I myself felt during my five years in the Middle East a certain sort of restive murmuring or susurrus that lay beneath daily life, denoting a restlessness which seemed as though the Saudis or Lebanese at any time would, like Malays, suddenly "run amok" and go batsh*t just like that [of course, living in France gave me parallel experiences! And the Lebanese broke into a fifteen-year civil war shortly after I left for my Saudi embassy assignment.].
Buy, of course, there is one new ideology above all others that the apodictic peremptory airheads of all stripes and persuasions push forward nowadays. I and everyone else is against littering, including dirty air and toxic waste in our water. But Dalyrmple sees much more in today's "ideologie du jour."
The most popular and widest-ranging ideology in the West today is environmentalism, replacing not only Marxism but all the nationalist and xenophobic ideologies that Benda accused intellectuals of espousing in the 1920s [in "Les trahison des clercs" as TD noted beforehand, ed. note]. Now, no one who has suffered respiratory difficulties because of smog, or seen the effects of unrestrained industrial pollution, can be indifferent to the environmental consequences of man’s activities; pure laissez-faire will not do. But it isn’t difficult to spot in environmentalists’ work something more than mere concern with a practical problem. Their writings often show themselves akin to the calls to repentance of seventeenth-century divines in the face of plague epidemics, but with the patina of rationality that every ideology needs to disguise its true source in existential angst.

A very current example of hysteria contains the unreflective lunacy: "Over this century, the average global temperature is expected to rise between 1 degrees and 6 degrees Celsius. Glaciers will melt, seas will rise, extremes in precipitation will occur, according to scientists' predictions.[my emphasis]" Not "some scientists," since about 19,000 senior scientific minds have refuted the nonsense cited above. But that is The Boston Globe, fast going out of dead-tree business.

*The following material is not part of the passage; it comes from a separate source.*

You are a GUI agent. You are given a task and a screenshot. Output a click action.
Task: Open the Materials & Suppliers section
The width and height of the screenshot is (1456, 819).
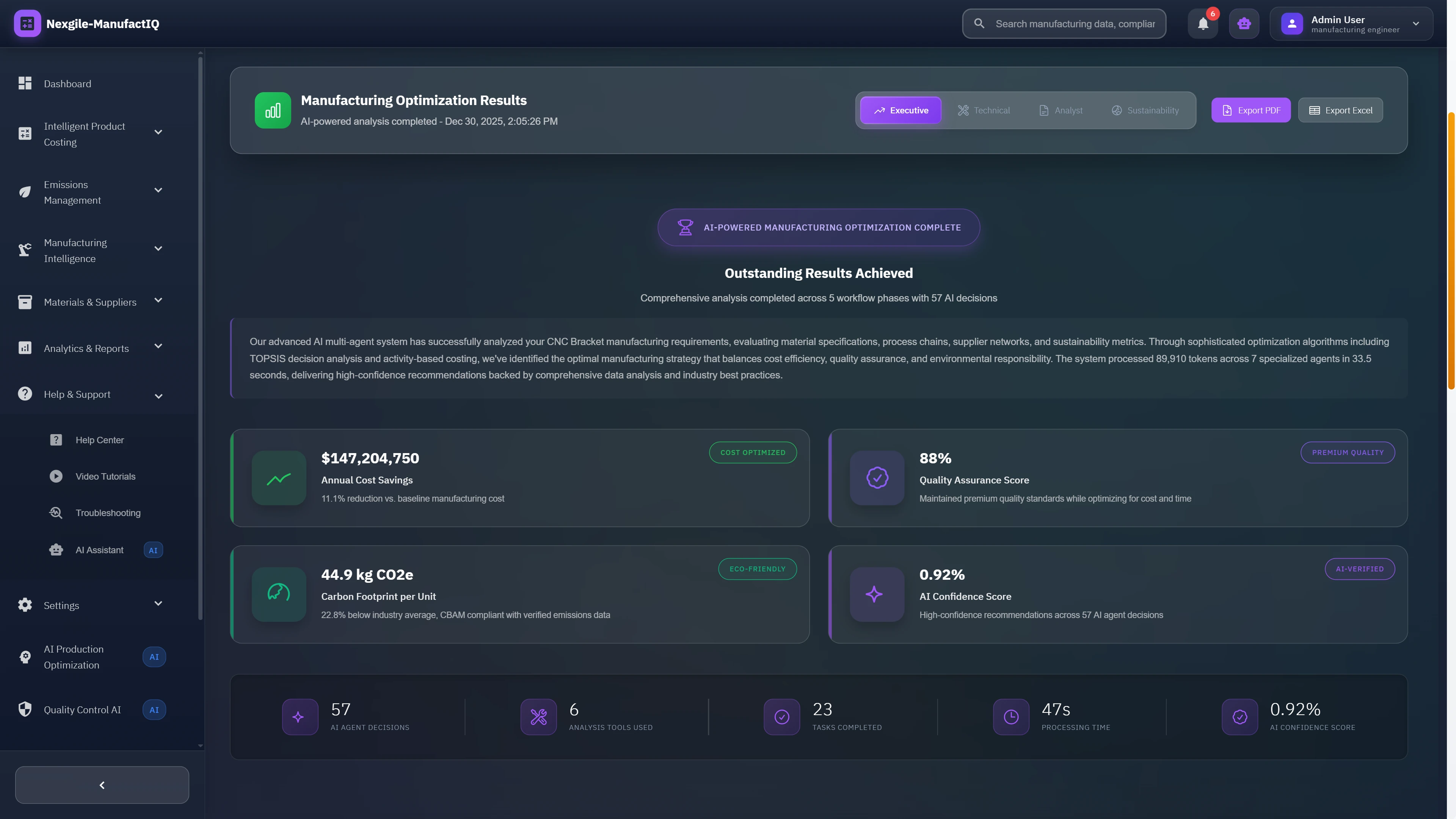(x=90, y=302)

Or the "penitentes" who on Good Friday have themselves affixed to crosses, or any manner of the several "Great Awakenings" that gave rise to American prominence for the Methodists, Baptists, Seventh Day Adventists, Mormons, and even The Oxford Movement among Anglicans.... I believe that the newest and latest form of transcendentalism is an updated Emerson and Thoreau [Emerson in the end repudiated Thoreau's naive Chicken Little views of railroad & telegraph as Luddite excesses]] which posits planetary thrombosis by toxins generated by you and me. Dalrymple goes beyond the silliness of a Col. Blimp like Al Gore and the cheesy maniacs in the Guardian whom he cites and then deconstructs with a damning historical parallel:
The environmentalist ideology threatens to make serious inroads into the rule of law in Britain. This past September, six environmentalists were acquitted of having caused $50,000 worth of damage to a power station—not because they did not do it but because four witnesses, including a Greenlander, testified to the reality of global warming.

One recalls the disastrous 1878 jury acquittal in St. Petersburg of Vera Zasulich for the attempted assassination of General Trepov, on the grounds of the supposed purity of her motives. The acquittal destroyed all hope of establishing the rule of law in Russia and ushered in an age of terrorism that led directly to one of the greatest catastrophes in human history.

Spengler may have been most prescient in his Untergang des Abendlands and Toynbee would have noted the similar aspects to the religious crises which brought down previous civilizations. The U.K. is in profound spiritual misery. The silly socialist nostrums Gordon Brown peddles and the ridiculous judicial rulings there could be a harbinger of parallel nonsense on this side of the Atlantic.